[Begin EXTRACTED TEXT]

Analyzed Economic Effects

7 provisions identified: 4 benefits, 0 costs, 3 mixed.

Five-year funding and help for applicants

The bill would authorize up to $500 million each year for FY2026 through FY2030 for this program. Money would stay available until spent. Each year, 3% to 5% would fund technical help and training for priority applicants.

New rural broadband buildout rules

The bill would create a rural broadband program starting October 1, 2025. Projects would need to deliver at least 100 Mbps download and 100 Mbps upload to each rural home, unless the Secretary sets a higher target. Awardees would have 5 years to finish, and the Secretary could allow substitute standards where costs are too high. The program would be technology neutral and reviewed at least every 2 years. Top priority would go to places with no 25/3 service, then to projects that reach the most homes, and to experienced rural providers.

Loan and guarantee rules for projects

Loans or guarantees would be limited to projects where at least 50% of locations are unserved or below the minimum speed. The Secretary could require matching funds up to 10% of the request. If you expect more than 20% of the local market, you could be asked for a market survey. Loan funds would be reserved by State based on the number of very small communities (2,500 people or fewer), and unused State shares after April 1 would be available nationwide. The Secretary would consider recurring revenues and could reduce collateral needs in areas with no broadband.

Grant rules and share limits

Grants would go only to areas where at least 90% of households lack 100/20 Mbps service. Grants would usually cover no more than 75% of a project’s total cost. In very sparse areas (under 7 households per square mile), the Secretary could cover 100% of development costs. Projects could not receive these grants at the same time as other federal or State broadband grants.

[End EXTRACTED TEXT]
[Begin SUPPLIED RECORDS]

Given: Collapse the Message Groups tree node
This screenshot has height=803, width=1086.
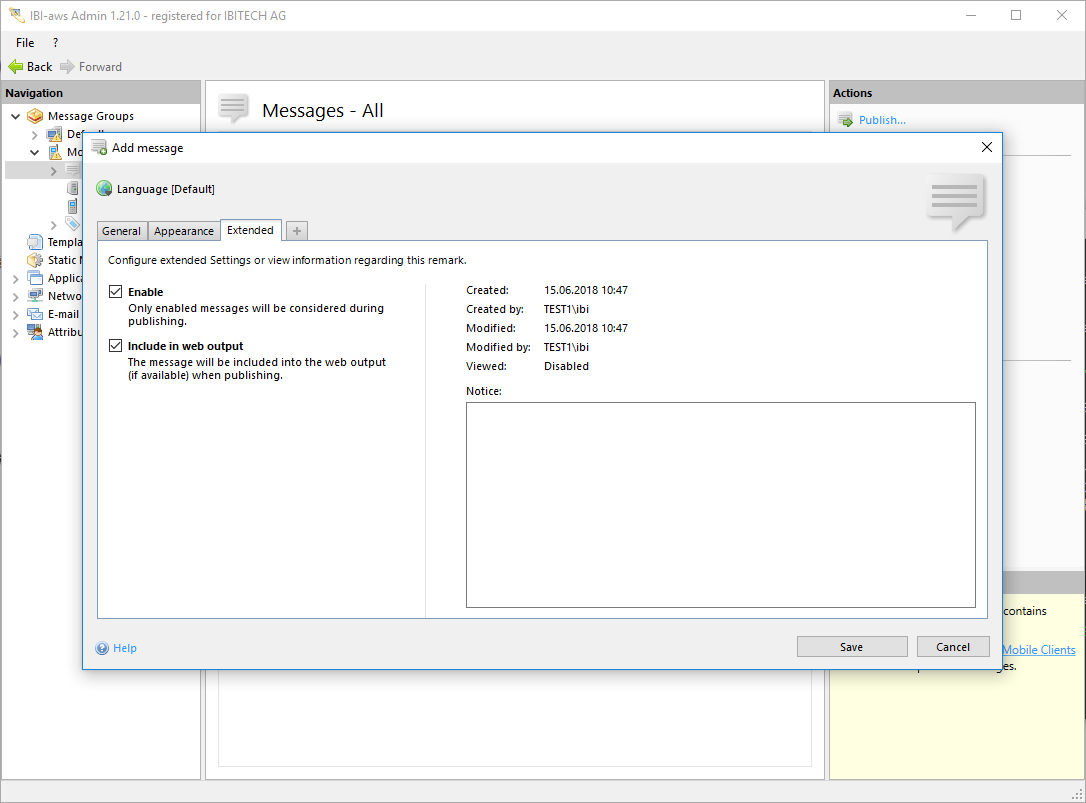Looking at the screenshot, I should 16,116.
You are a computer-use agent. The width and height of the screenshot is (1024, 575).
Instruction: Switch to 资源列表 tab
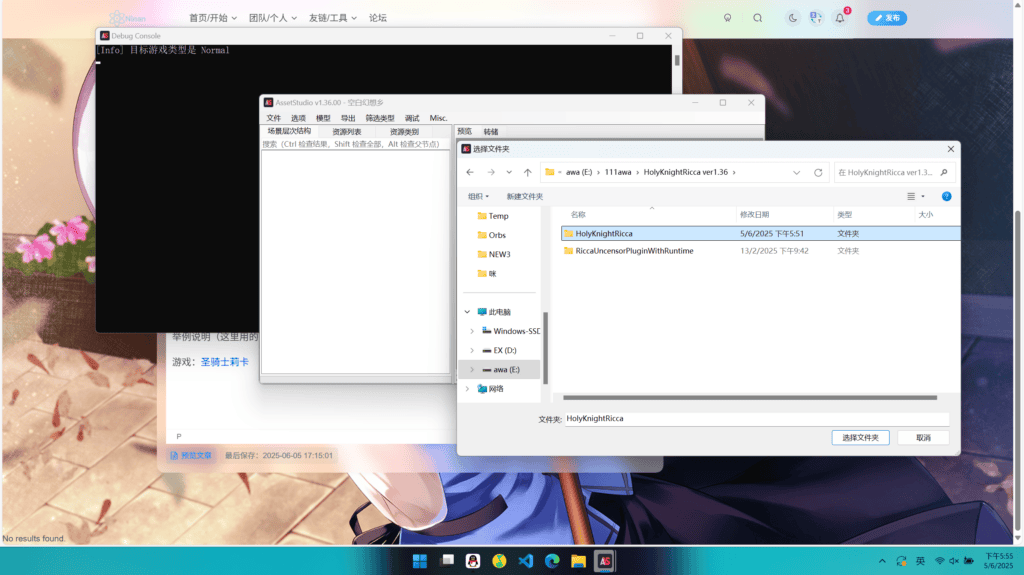[347, 131]
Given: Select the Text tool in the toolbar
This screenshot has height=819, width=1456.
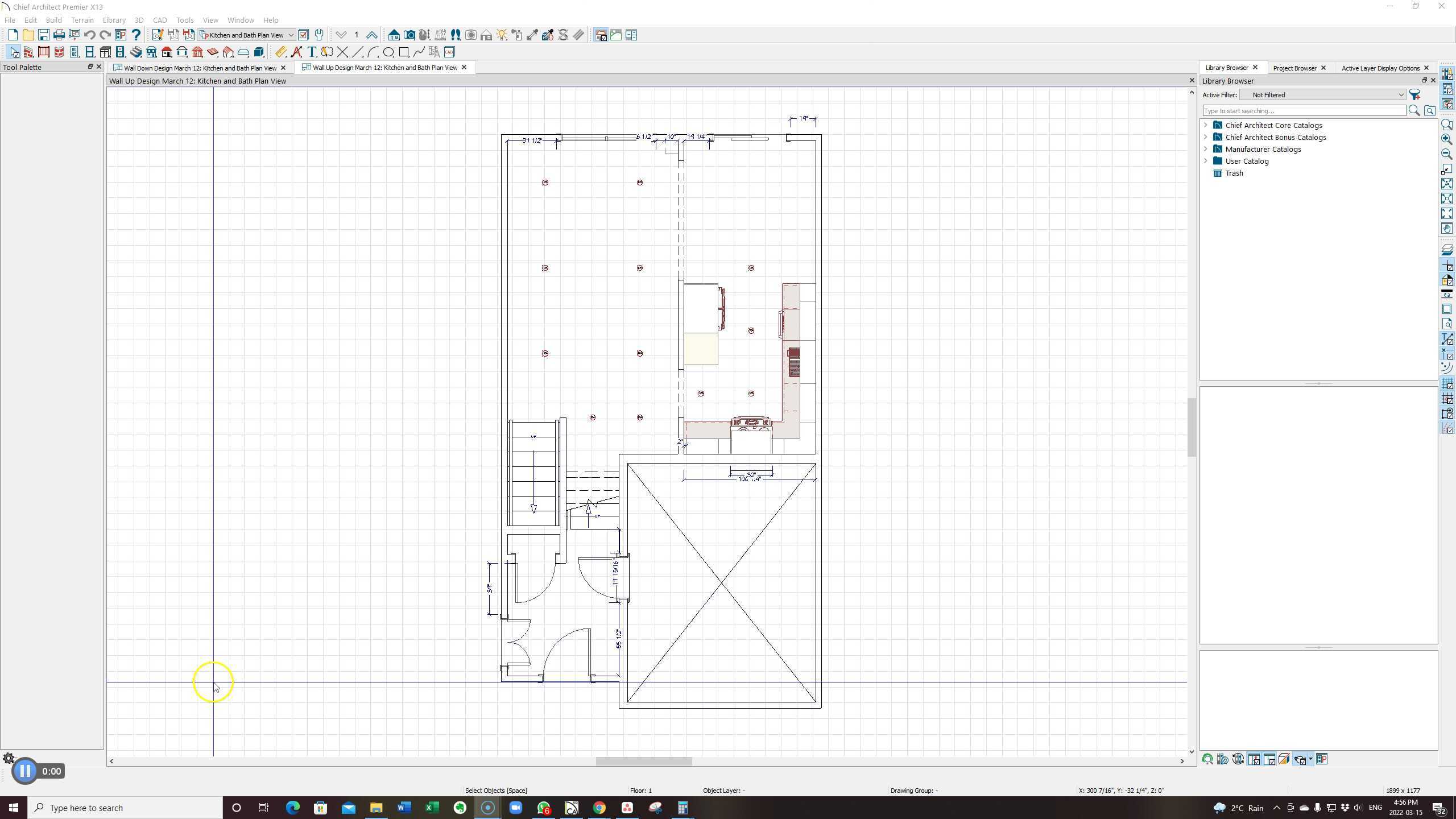Looking at the screenshot, I should coord(312,52).
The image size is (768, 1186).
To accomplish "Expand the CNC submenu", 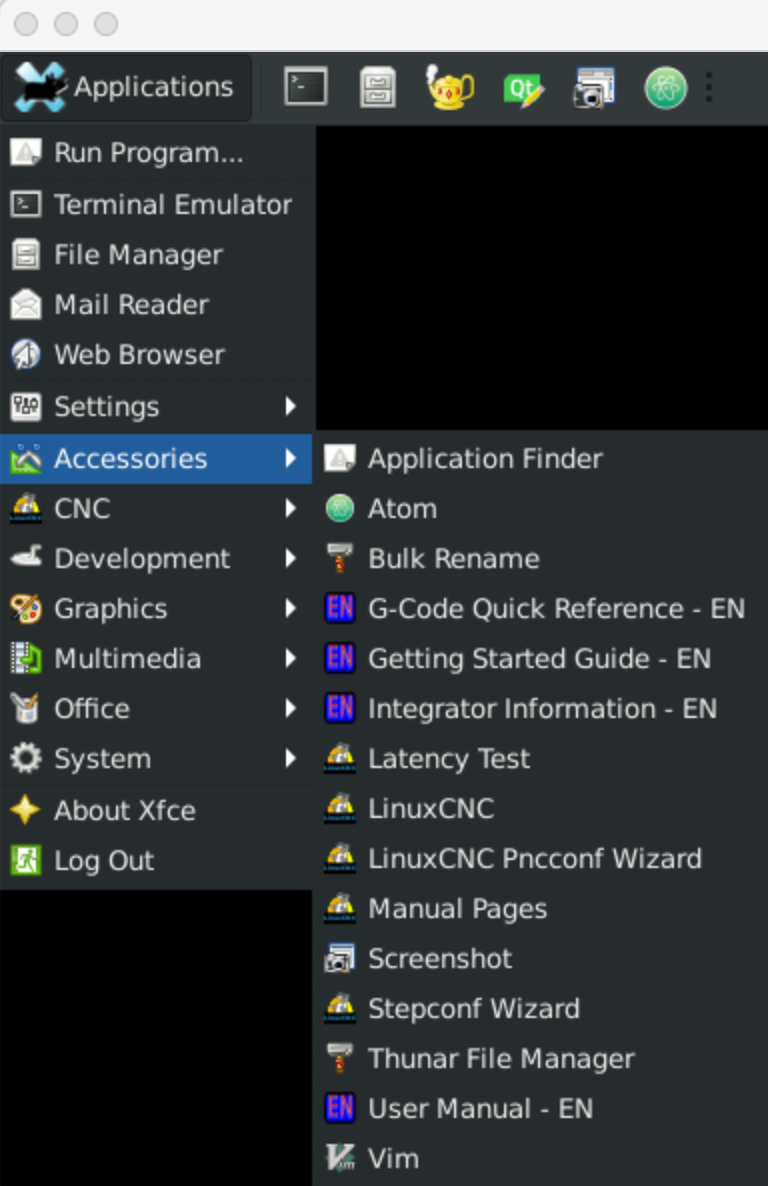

[End SUPPLIED RECORDS]

◆ WORK INSTRUCTIONS ◆
Summarize the economic-effects analysis above in three sentences.

◆ TASK ANSWER ◆
The bill would authorize up to $500 million each year for FY2026 through FY2030 for a rural broadband program starting October 1, 2025, with 3% to 5% each year funding technical help and training for priority applicants. Projects would need to deliver at least 100 Mbps download and 100 Mbps upload to each rural home within 5 years, and top priority would go to places with no 25/3 service. Loans or guarantees would be limited to projects where at least 50% of locations are unserved or below the minimum speed, while grants would go only to areas where at least 90% of households lack 100/20 Mbps service and would usually cover no more than 75% of a project's total cost.